“Are you still morally flexible?”
‘Cobbler’ follows a simple thread, observing the lives of the brothers McGill as they proceed absent one from the other. For Jimmy it means an end to the moral code he tried to follow to win Chuck’s favor, something he now knows he could never obtain. He’ll keep being a lawyer, but he’ll do it his way, and he won’t pass up another duffel full of unmarked bills. There’s a seed of something more interesting there, though. Jimmy’s slide into the deep end of criminal law isn’t all about Chuck. It’s clear that his brother’s presence affects him when the elder McGill drops by an HHM staff meeting on the Sandpiper case, but it’s equally clear that Jimmy has begun to move on. Chuck may have pushed him back toward Slippin’ Jimmy’s old tricks, but it’s Jimmy himself who’s kept going.
Chuck’s lot is, if equally self-inflicted, a little easier with which to sympathize. Sure he’s a dick who ran his brother ragged even as he actively kept him from success and who now glosses over his cruelty with a blustery, “Good for Jimmy!”, but spend a minute with him as he stares at a ticking watch or slaps himself around when he can’t play ‘Sicilienne’ on the piano. He’s a man trying to fill a hole he didn’t expect to find, and he’s too sick to do it alone. Note Chuck’s jacket, smart and well-cut, the very thing for an elder statesman, but open it up and you’ll find it lined with tinfoil. It’s the same symbol that repeats when Jimmy gets his company car, the awkward transference of something that just doesn’t fit into a shell suggesting propriety.
‘Cobbler’ is a beautiful episode of television. The melancholy lighting and quiet focus of Chuck’s session at the piano, the stretched angles and delightfully unusual plucking soundtrack of the conference room scene, the classic Breaking Bad coffee cup holder shot; the list goes on. Hell, this is a show that makes Ed Begley Jr. playing guitar in an office into a thing of quiet loveliness. Mike’s trip to the upholsterer’s workshop finds visual adventure in the pulse and ratchet of sewing machines and the intersection of car and body, Mike’s car framing and dissecting his conversation with Nacho as it blocks bodies, provides a resting place for hands, and serves as a distraction for Nacho’s affable father.

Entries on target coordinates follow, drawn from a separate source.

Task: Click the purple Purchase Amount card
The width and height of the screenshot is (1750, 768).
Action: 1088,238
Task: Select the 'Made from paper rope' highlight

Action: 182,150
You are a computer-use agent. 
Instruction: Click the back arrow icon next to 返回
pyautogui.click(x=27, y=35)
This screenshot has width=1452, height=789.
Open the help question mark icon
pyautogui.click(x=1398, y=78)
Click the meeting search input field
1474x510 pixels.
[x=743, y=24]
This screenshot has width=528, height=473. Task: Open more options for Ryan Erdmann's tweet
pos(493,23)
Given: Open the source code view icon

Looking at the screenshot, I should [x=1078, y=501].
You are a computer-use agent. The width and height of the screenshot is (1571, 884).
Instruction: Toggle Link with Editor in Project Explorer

Mike’s subplot, in which he deals with the infuriating Mr. Wormald’s obstinate idiocy, is a great showcase for the none-better Jonathan Banks, whose ability to appear done with somebody’s shit is unparalleled. It’s also a brilliant way to show Jimmy starting his career as, in his own words, a “criminal” lawyer. There’s nothing momentous about it. No huge neon sign proclaiming the arrival of Saul Goodman. Just three guys in a room, some cheap coffee, and a story about a man who recordings himself squishing his butt into pies while whining and crying. It’s a smart way to handle the character’s evolution, playing to the easy slide instead of the momentous break with old ways. The aftermath in which Kim’s amusement at Jimmy’s story transmutes into hesitation and then distaste when he reveals his shady methods feels wrigglingly uncomfortable, a small personal breakage constructed with intimate craftsmanship. You can see part of Jimmy die when she tells him how she feels about his stunt.
What it isn’t is great for the character of Mr. Wormald. Vince Gilligan has a tendency to write priggish characters as somewhat unbelievable, and Wormald’s milquetoast idiocy feels a little beyond the pale even for a genuine dimwit. “I’m not here as a criminal,” he grouses to Mike when the tough takes him aside for a lecture outside the police station. “I’m here as a crime victim!” It’s a smart reflection of the way Jimmy’s acting, but it feeds into a loop which has made the character hard to accept as an actual person. His assertion that some of his baseball cards belonged to his dad, delivered with a slight tremor, is a humanizing moment, but it just isn’t enough. Wormald winds up feeling more like a way to push plot and themes than he does a genuine human.
It’s an episode of small ugliness and smaller beauties. The titular cobbler is not just the imaginary fetish Jimmy concocts to free Wormald from suspicion, it’s also a reference to the random nature of the lives we build ourselves. We don’t know what we need, we don’t know who we need it from, and we don’t know how to take it when it’s given. So we take what comes, jam things together, and hope it works until we’re sure it doesn’t. Down that path lies Chuck, alone in his lightless house, and Jimmy’s now fiscally needless immersion in criminal enterprise at the cost of his relationship with Kim. “The world is a rich tapestry, my friends,” Jimmy tells the cops he’s flim-flamming. “And trust me on this. You don’t want to see it.”